> **INPUT MATERIAL**
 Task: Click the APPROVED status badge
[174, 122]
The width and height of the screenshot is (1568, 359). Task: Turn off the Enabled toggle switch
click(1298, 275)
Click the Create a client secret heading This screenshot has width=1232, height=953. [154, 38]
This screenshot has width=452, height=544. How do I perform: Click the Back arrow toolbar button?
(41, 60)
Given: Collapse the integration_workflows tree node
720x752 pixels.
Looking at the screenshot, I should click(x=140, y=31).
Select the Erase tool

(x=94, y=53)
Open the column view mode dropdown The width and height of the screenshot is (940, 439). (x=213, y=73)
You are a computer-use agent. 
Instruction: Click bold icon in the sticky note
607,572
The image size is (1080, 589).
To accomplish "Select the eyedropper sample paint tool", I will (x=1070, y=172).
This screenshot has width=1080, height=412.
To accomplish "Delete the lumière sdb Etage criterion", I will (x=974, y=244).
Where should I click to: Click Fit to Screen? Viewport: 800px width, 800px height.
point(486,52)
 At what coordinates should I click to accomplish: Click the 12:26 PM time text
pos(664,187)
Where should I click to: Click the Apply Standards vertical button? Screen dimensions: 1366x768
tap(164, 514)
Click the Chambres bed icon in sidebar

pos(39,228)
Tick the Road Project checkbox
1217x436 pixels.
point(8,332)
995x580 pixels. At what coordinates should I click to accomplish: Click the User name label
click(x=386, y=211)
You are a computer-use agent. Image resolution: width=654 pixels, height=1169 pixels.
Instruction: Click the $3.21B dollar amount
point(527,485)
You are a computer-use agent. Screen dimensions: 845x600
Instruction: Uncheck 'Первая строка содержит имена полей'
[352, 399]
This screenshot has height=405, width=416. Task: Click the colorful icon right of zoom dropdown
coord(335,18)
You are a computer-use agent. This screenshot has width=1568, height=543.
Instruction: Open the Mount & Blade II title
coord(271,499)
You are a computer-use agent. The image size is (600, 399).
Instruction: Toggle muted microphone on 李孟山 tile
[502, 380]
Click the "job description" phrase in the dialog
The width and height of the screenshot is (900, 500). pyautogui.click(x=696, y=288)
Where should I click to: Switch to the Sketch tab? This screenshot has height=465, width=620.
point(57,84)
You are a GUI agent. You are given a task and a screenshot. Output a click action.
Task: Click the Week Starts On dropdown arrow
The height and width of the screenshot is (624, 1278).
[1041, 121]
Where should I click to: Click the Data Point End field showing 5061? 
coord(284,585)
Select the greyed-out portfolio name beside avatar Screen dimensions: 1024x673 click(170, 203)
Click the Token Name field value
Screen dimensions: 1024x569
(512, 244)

> **TASK ITEM**
Read through the data above. Report each line that has the word "will".

> **YOUR RESPONSE**
To accomplish "Select the eyedropper sample paint tool", I will (x=1070, y=172).
To accomplish "Delete the lumière sdb Etage criterion", I will (x=974, y=244).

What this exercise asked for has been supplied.